If I jailbreak Apple TV 2, will I be able to watch SkyGo through a iPad?

Anything else I need to know? I didn't realise it wouldn't work without jailbreaking it.


----------



## Matt. (Aug 26, 2007)

Anyone?


----------



## Liam_89 (Mar 17, 2011)

Not sure i understand the question 
You can get skygo on your ipad without an apple tv all you need is a sky subscription
You dont have to jailbreak the apple tv to use it will work straight out the box
If you mean use skygo from the ipad and stream it with airplay through the apple tv to your tv im not sure that would work due to sky not allowing you to mirror devices you would get sound but no picture
Am i right in thinking ?


----------



## Matt. (Aug 26, 2007)

Currently you can't watch SkyGo on your TV with Apple TV2.

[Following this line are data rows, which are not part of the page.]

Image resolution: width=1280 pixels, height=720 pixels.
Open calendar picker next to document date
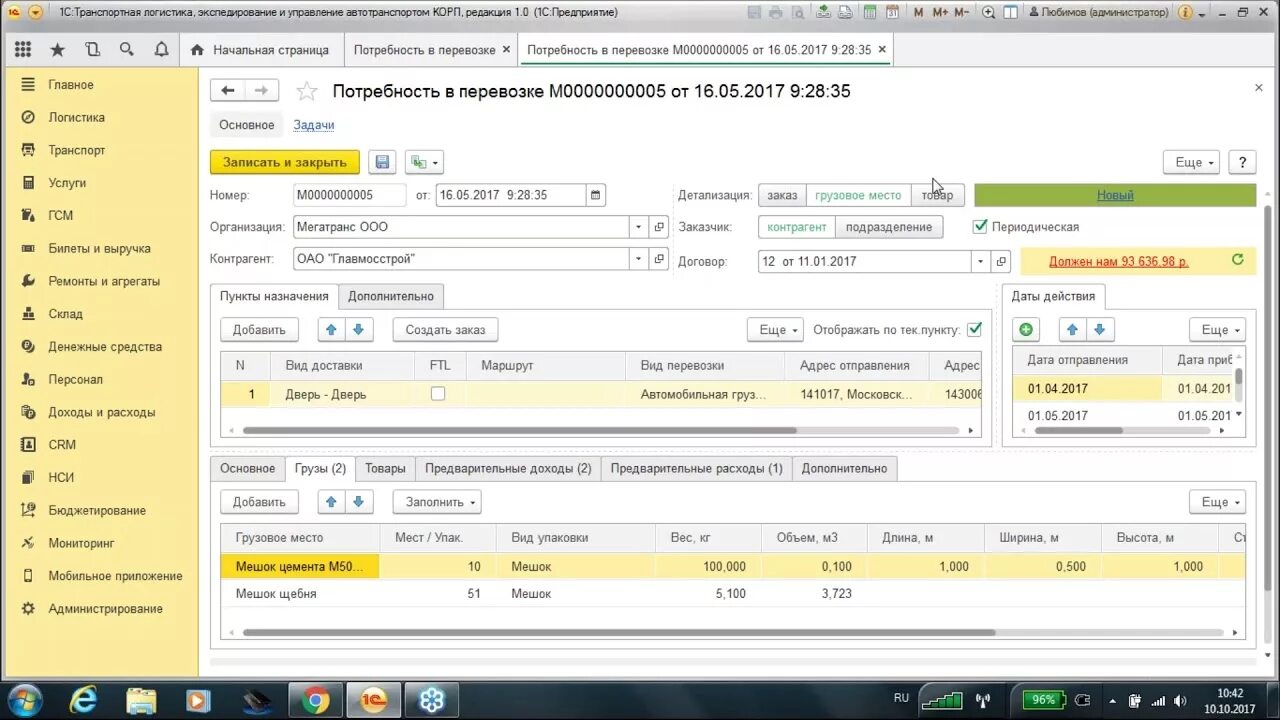click(596, 195)
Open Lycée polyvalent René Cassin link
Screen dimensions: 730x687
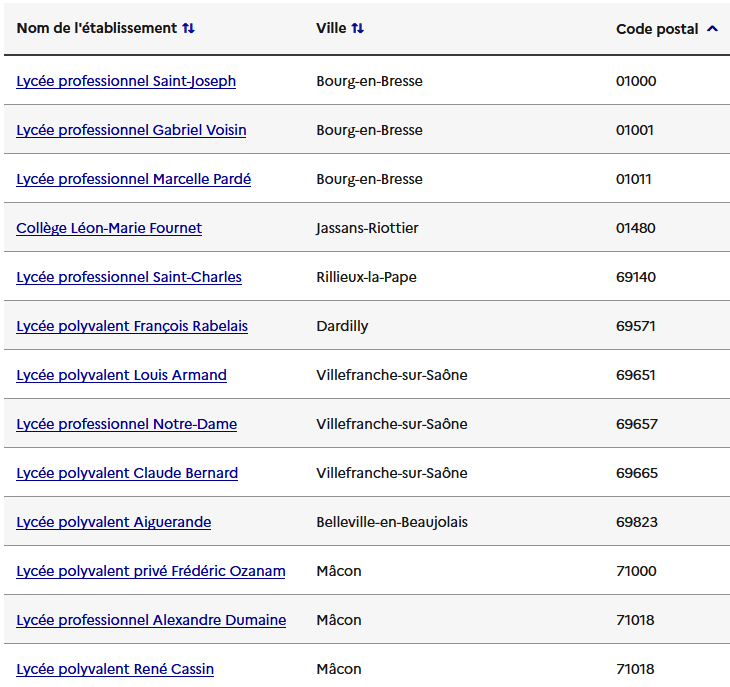(x=115, y=669)
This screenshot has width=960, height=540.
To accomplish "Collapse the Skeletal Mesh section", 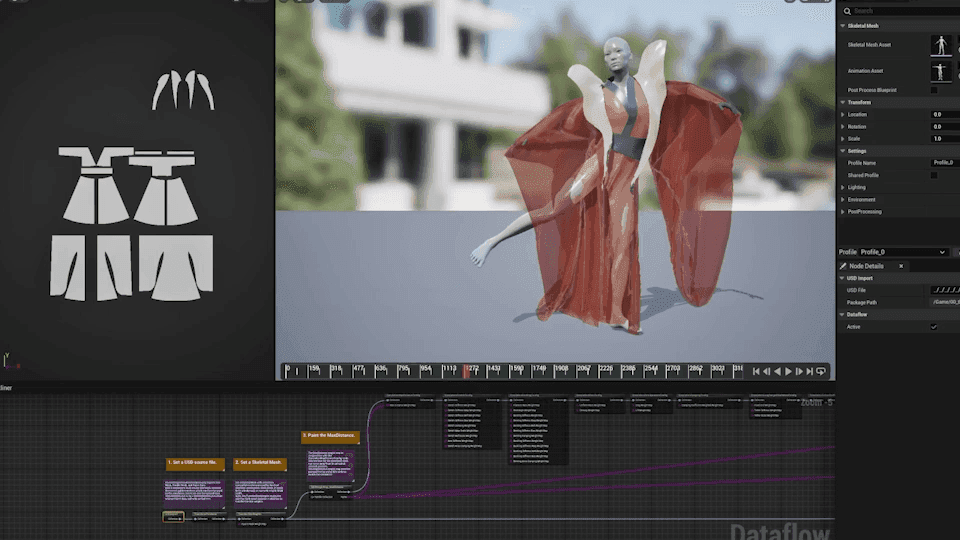I will click(x=843, y=26).
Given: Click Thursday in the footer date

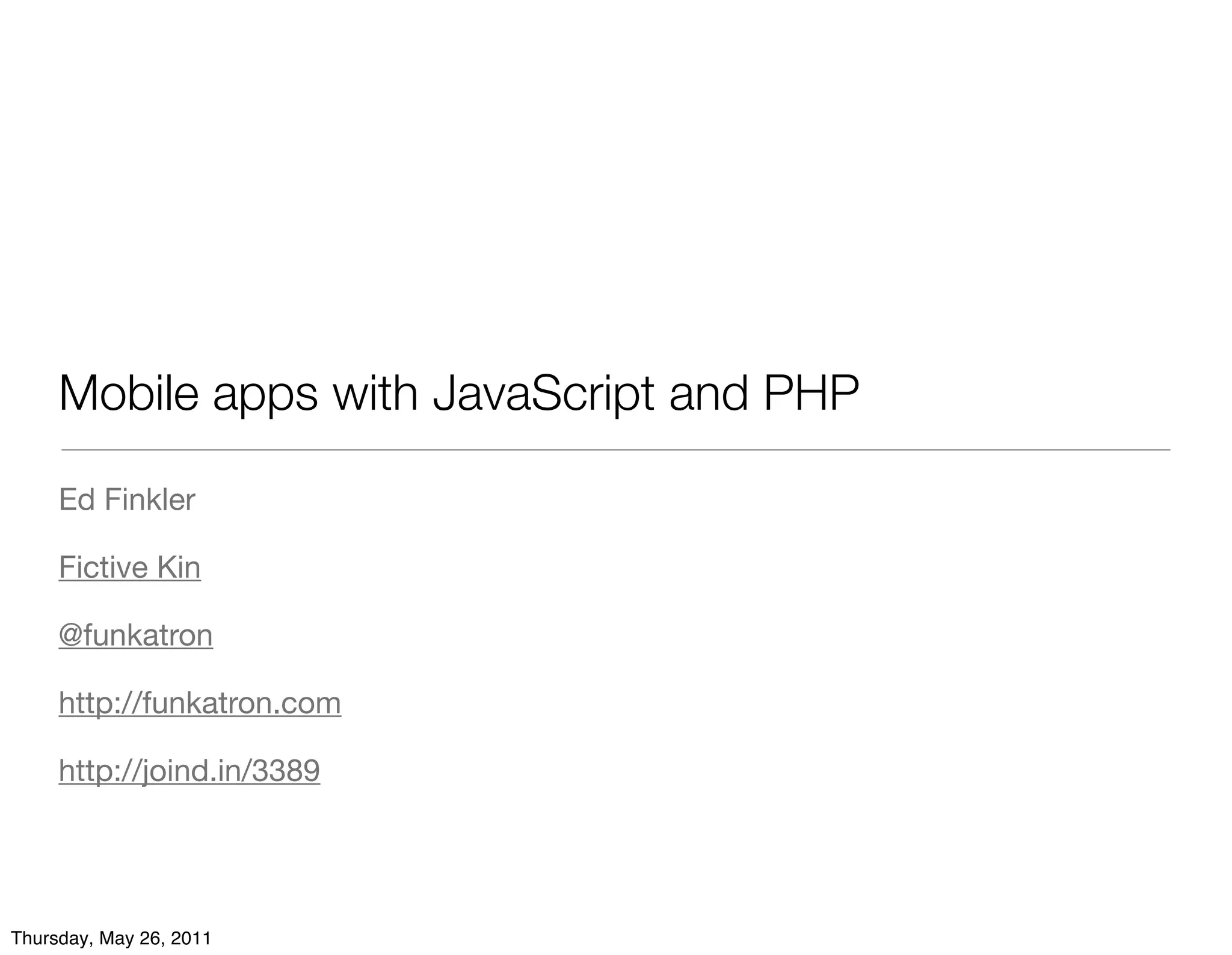Looking at the screenshot, I should pos(51,939).
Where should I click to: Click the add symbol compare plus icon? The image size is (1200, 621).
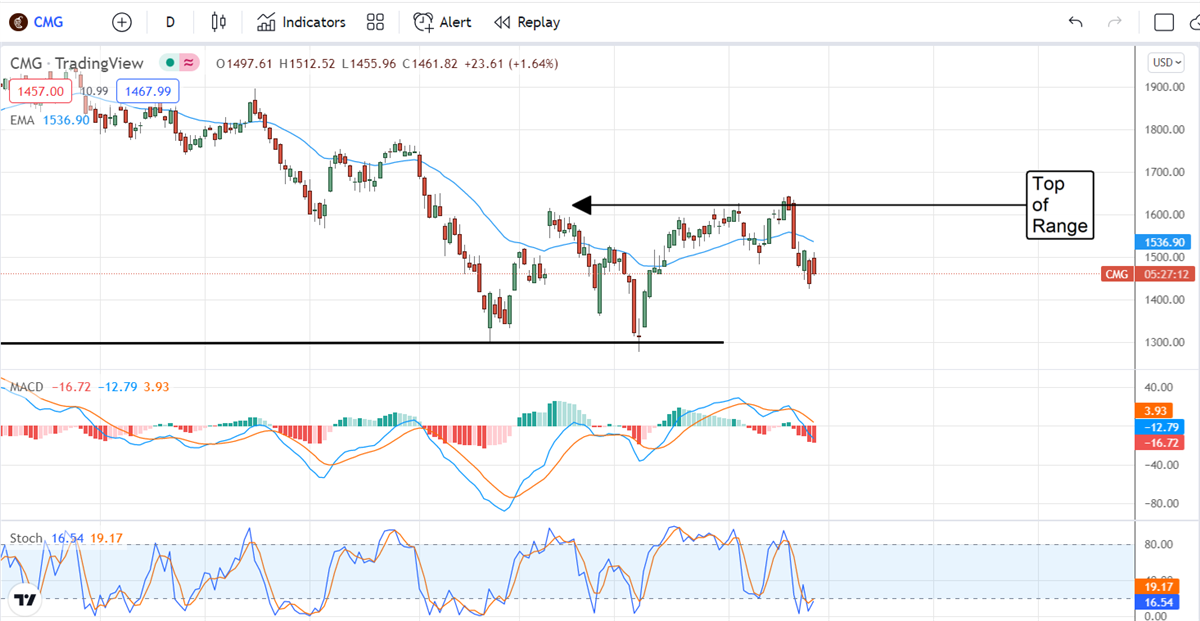[122, 22]
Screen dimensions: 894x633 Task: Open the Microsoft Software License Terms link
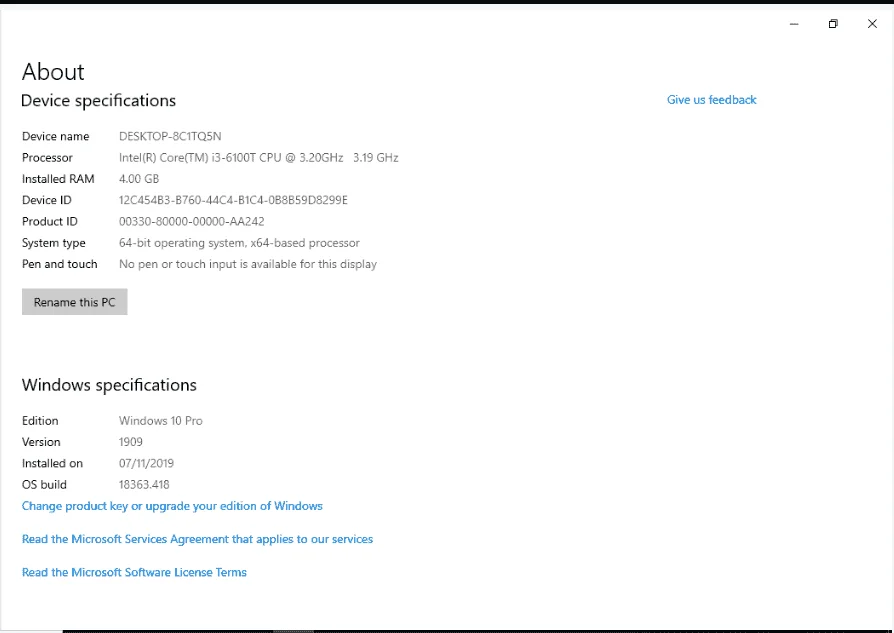[x=134, y=572]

So I wondered if you jailbreak Apple TV2 would this work?


----------



## Liam_89 (Mar 17, 2011)

I wouldnt be too sure that you could jailbreak and use skygo
But there is a way you can jailbreak and use sky sports


----------



## Matt. (Aug 26, 2007)

I'll check that video later. Do you mean sky sports through SkyGo?


----------



## Liam_89 (Mar 17, 2011)

Reading elswhere it looks like its sky sports tweak on the apple tv through jailbreak dont think it would be sky go


----------